I'm not picking on Rockwell Automation (Allen-Bradley & Reliance) but it is in the news again - bad news.

This past week, Rockwell slashed earnings estimates, said it would eliminate 1,000 jobs and take $50 million in pretax charges due to a "sharper-than-expected drop in demand for automation products". Fiscal third-quarter automation revenue will fall 15% below last year's third quarter, the next three quarters are forecasted to be at similar levels and a revenue rebound is not expected until spring 2002.

"People keep talking about how we don't have a recession going on and, as measured by GDP, that may be the case," Chairman & CEO Don Davis told analysts in a conference call. "But I'll tell you one damn thing: That does not apply to the manufacturing sector of this economy." Frankly, he seemed rattled. In announcing the layoffs, he did not mention any pay cuts for himself (his salary is $ 2.2m) or the other highly paid executives who must take responsibility for the debacle.

The truth is that Rockwell is in a world of hurt, and losing market share big time in all segments of the industrial automation market. PLC's are being replaced by more powerful, easier to apply and more operator friendly scalable DCS applications. For Rockwell this reality is compounded by the fact that the discrete manufacturing and I/O market price levels are being driven down by the Europeans, Schneider and Siemens, who seem to be running a give-away contest!

On the New York Stock Exchange, Rockwell International stock ended the week at $41.60 - a drop of about 15%. Is Siemens tuned in? You bet!

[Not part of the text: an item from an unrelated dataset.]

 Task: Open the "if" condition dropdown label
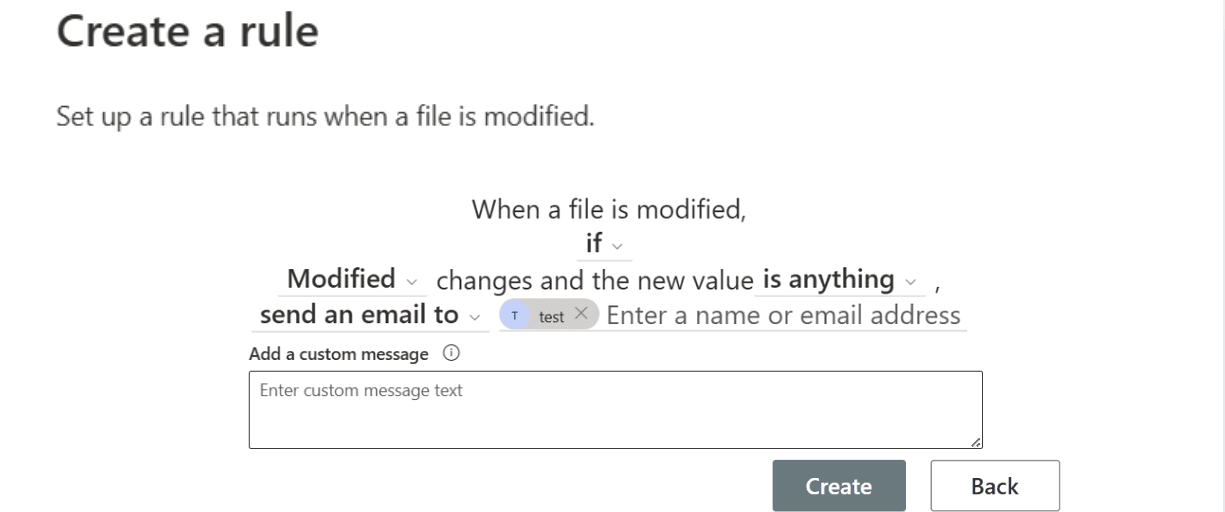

Click Forbes.com: Rockwell's Don Davis slashes jobs

Click Yahoo: Rockwell Profile
- all kinds of good information (including key-people salaries)

eFeedback

In response to the story on Rockwell, Jake Brodsky [jbrodsk@wsscwater.com] e-wrote on the Automation List:

    "Siemens purchase Rockwell Automation??? I'd like to see THAT get past the FTC. It's not that Siemens isn't salivating over this market, but they're so big that one has to wonder what they'd do with Allen-Bradley.

    "I fear that they would do for AB what they did with Texas Instruments: Take all the really cool stuff and push it to the side while they force square pegs in round holes, "merging" their product lines in to this market.

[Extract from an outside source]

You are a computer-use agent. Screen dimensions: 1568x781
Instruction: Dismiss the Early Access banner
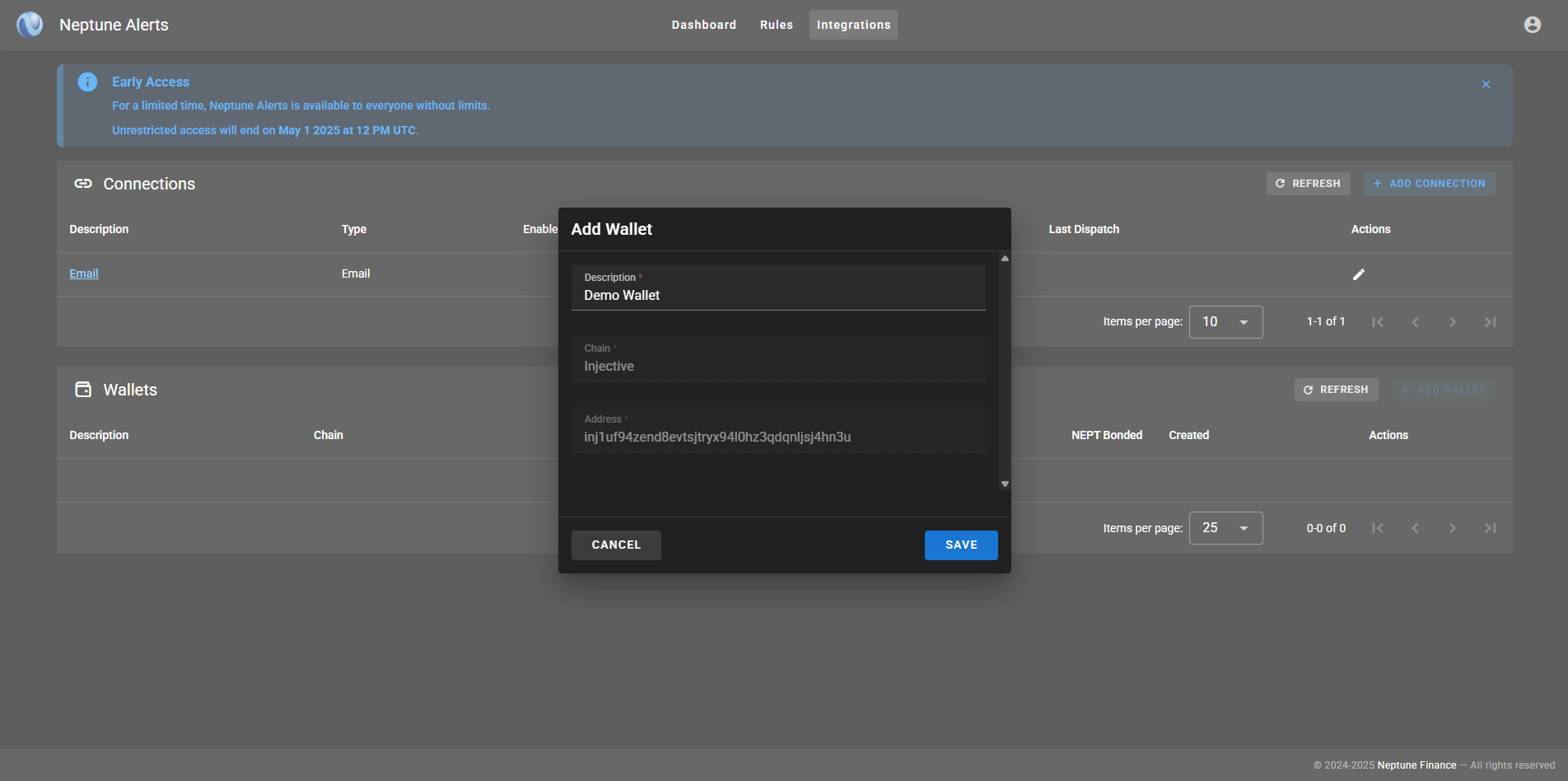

    "I wish Siemens would simply try to win this market on merit alone. I think they could do it. They don't need other product lines to die for them to do well."

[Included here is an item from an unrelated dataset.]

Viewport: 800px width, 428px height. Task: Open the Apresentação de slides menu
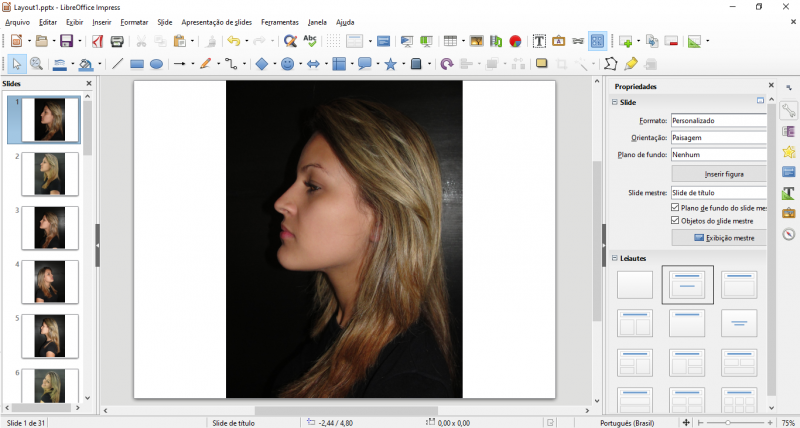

Jake Brodsky continued on the "neo-luddite" Bill Joy:

    "As for Bill Joy, I have two words: fear-mongering. When humanity learns to modify genetic codes, it will change the very nature of what it means to be human. It IS frightening. But we have no alternative but to move forward.

    "If Bill Joy is so concerned about these developments, why doesn't he work toward making better political structures so that it won't be caught flat-footed when this technology becomes available? Fear Mongering is a tactic of the demagogue. Bill Joy can do better. He can lead."

In a previous e-feedback, Doug Bailey wondered whether the freedom of the Internet needs intermediaries, such as scientific journals, to validate content. Lou Heavner [Lou.Heavner@EmersonProcess.com] e-responded:

    "This whole issue of Internet content and intellectual property rights may be on the verge of becoming self-regulating. Idiots will always do what idiots do, but more and more people may begin to see value in paying for legitimate information as opposed to judging the value of Internet content by it ease of accessibility. Similarly, imagine what would happen to Napster if it propagated a particularly nasty virus hidden away in a "free" music file. Hopefully that won't happen, but prudent people may soon begin to think twice about what free over the Internet really means. How many people already tell you to believe less than x% (where x is small) of what is out there? Please, let's not even think about external restrictions or censoring of the Internet. Who among us, especially in government, is wise enough or knowledgeable enough to even think of controlling Internet content. Better - user beware! "

Frank Williams [FrankW@actionio.com] was delighted to see Phil Cerasoli's poems:
    "I have always enjoyed Phil's poetic and song writing intellect. Re-visiting some of his poems, at this stage in my life, was like finding forgotten money in an old suit - unexpected, delightful and rewarding."